Let $R$ be an integral domain and $f,g\in R[X_1,...,X_n]$ where $n>1$. What is an example of a pair $f,g$ such that $\deg(fg)<\deg(f)+\deg(g)$?
Moreover, I have proven that the units of $R[X_1,...,X_n]$ are just the units in $R$. (Proof is done inductively) Is it true?
EDIT
Even though the each term in the underlined summation is nonzero, isn't it possible that the summation is 0? Why is this impossible ?
If $R$ is an integral domain, then in fact for any $f,g$ in $R[X_1,\dots,X_n]$, $\deg(fg)=\deg(f)+\deg(g)$. There can only be an inequality over a ring with zero divisors. For instance, let $R$ be the integers mod $6$. Then if $f=2x^2+1$, $g=3x$, we have $fg=6x^3+3x=3x$, in which you can see the desired inequality of degrees.
Lemma: If $R$ is an integral domain, then $R[x_1,\dots,x_n]$ is an integral domain.
I will omit the proof of this, but more can be read here.
Now let $f,g$ be members of $R[x_1,\dots,x_n]$, with $\deg(f)=k$, $\deg(g)=l$. Define a leading term in $f$ to be a term of degree $k$. For instance, if $h=x_1x_2+x_1^2+x_2$, then $h$ has degree $2$ and has two leading terms, $x_1x_2$ and $x_1^2$. Define $f^*$ as the sum over the leading terms of $f$. Continuing our example, $h^*=x_1x_2+x^2$. Note that if $f\in R[x_1,\dots,x_n]$ and $f\neq 0$, then $f^*\in R[x_1,\dots,x_n]$ and $f^*\neq0$.

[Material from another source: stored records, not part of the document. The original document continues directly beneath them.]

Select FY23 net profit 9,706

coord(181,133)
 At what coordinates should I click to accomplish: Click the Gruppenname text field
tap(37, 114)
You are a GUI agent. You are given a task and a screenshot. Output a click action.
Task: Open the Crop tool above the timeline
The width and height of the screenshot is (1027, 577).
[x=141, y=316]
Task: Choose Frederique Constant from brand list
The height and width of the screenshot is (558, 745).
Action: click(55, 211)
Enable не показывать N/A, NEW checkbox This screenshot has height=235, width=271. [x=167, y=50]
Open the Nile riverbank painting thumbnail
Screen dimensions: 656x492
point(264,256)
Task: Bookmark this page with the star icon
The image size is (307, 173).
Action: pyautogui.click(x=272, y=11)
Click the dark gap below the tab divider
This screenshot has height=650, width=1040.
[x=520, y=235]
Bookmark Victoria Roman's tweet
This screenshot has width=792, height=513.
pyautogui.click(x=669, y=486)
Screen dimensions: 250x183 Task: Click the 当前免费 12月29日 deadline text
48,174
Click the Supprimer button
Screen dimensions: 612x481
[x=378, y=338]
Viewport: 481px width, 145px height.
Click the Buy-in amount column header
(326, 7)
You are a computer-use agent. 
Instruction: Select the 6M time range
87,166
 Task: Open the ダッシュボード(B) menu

Now examining the product $fg$, we can see that $$ fg=f^*g^*+\text{ remaining terms }. $$ Since $R[x_1,\dots,x_n]$ is an integral domain, $f^*g^*$ is not equal to zero. But every term in $f^*g^*$ must have degree $k+l$. Moreover, no term in the $(\text{ remaining terms })$ has degree $k+l$, so no cancellation can occur between these two parts. So there will be at least one nonzero term left of degree $k+l$, and $fg$ will have degree $k+l$.